Hierzulande soll es besser sein: „Die EU stellt sicher, dass Leitungswasser in der gesamten Union bedenkenlos getrunken werden kann“, verspricht der Europäische Rat. Deshalb zählt die „zweite Richtlinie zur Sicherung von Netz- und Informationssystemen“ der EU (NIS-2) die Trinkwasserversorgung zu den „Wesentlichen Einrichtungen“. Und hofft auf „ein hohes gemeinsames Maß an Cybersicherheit“.
Nach Artikel 21 NIS-2 sollen diese Maßnahmen SdT-konform umgesetzt werden:
a) Konzepte in Bezug auf die Risikoanalyse und Sicherheit für Informationssysteme; b) Bewältigung von Sicherheitsvorfällen; c) Aufrechterhaltung des Betriebs, wie Backup-Management und Wiederherstellung nach einem Notfall, und Krisenmanagement; d) Sicherheit der Lieferkette einschließlich sicherheitsbezogener Aspekte der Beziehungen zwischen den einzelnen Einrichtungen und ihren unmittelbaren Anbietern oder Diensteanbietern; e) Sicherheitsmaßnahmen bei Erwerb, Entwicklung und Wartung von Netz- und Informationssystemen, einschließlich Management und Offenlegung von Schwachstellen; f) Konzepte und Verfahren zur Bewertung der Wirksamkeit von Risikomanagementmaßnahmen im Bereich der Cybersicherheit; g) grundlegende Verfahren im Bereich der Cyberhygiene und Schulungen im Bereich der Cybersicherheit; h) Konzepte und Verfahren für den Einsatz von Kryptografie und gegebenenfalls Verschlüsselung; i) Sicherheit des Personals, Konzepte für die Zugriffskontrolle und Management von Anlagen; j) Verwendung von Lösungen zur Multi-Faktor-Authentifizierung oder kontinuierlichen Authentifizierung, gesicherte Sprach-, Video- und Textkommunikation sowie gegebenenfalls gesicherte Notfallkommunikationssysteme innerhalb der Einrichtung.
Neben der Trinkwasserversorgung gehören auch Energie, Verkehr, Bankwesen, Gesundheit, Trinkwasser, digitale Infrastruktur, öffentliche Verwaltung und Raumfahrt zu den Wesentlichen Einrichtungen.
Davon sind die Wichtigen Einrichtungen in den Bereichen Post- und Kurierdienste, Abfallwirtschaft, Chemie, Lebensmittel, Maschinenbau und Anbieter digitaler Dienste zu unterscheiden.
Zur „Lieferkette“: Den Mitgliedsstaaten wird geraten, dafür zu sorgen, dass „bestimmte Kleinunternehmen und Kleinstunternehmen“, die eine „Schlüsselrolle für die Gesellschaft, die Wirtschaft oder für bestimmte Sektoren“ einnehmen, „in den Anwendungsbereich dieser Richtlinie fallen“.

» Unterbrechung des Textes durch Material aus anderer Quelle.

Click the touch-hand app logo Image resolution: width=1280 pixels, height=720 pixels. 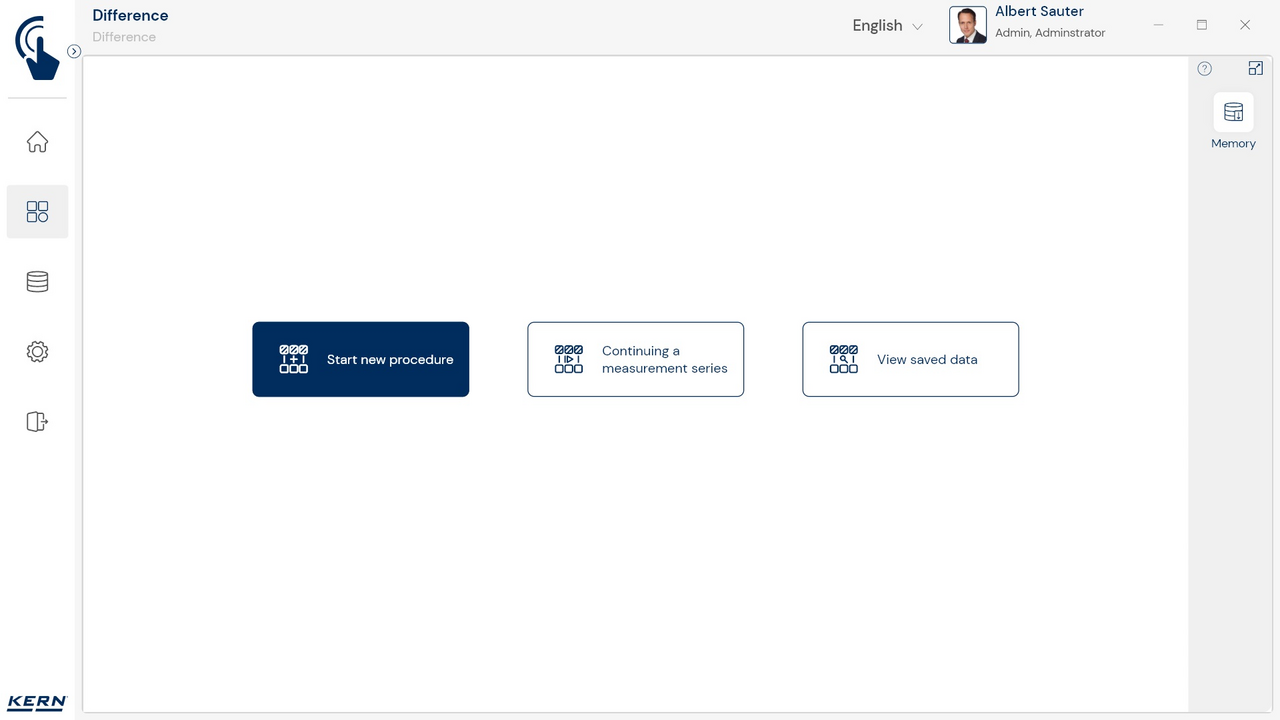coord(37,47)
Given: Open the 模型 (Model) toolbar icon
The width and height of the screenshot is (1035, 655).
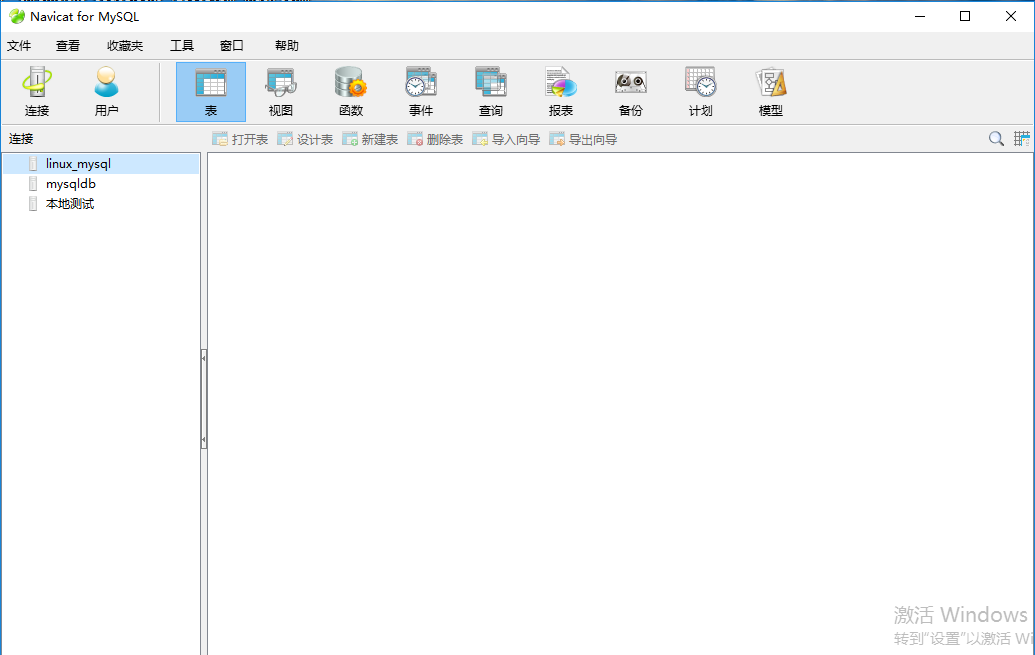Looking at the screenshot, I should [771, 91].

Ein Unterschied zwischen beiden Kategorien: Wesentliche Einrichtungen sollten „regelmäßige und gezielte Sicherheitsprüfungen, die von einer unabhängigen Stelle oder einer zuständigen Behörde durchgeführt werden“ erwarten, während die Wichtigen Einrichtungen dem nur ausgesetzt sein sollen, wenn „Nachweise, Hinweise oder Informationen vorgelegt (werden), wonach eine wichtige Einrichtung mutmaßlich dieser Richtlinie […] nicht nachkommt“.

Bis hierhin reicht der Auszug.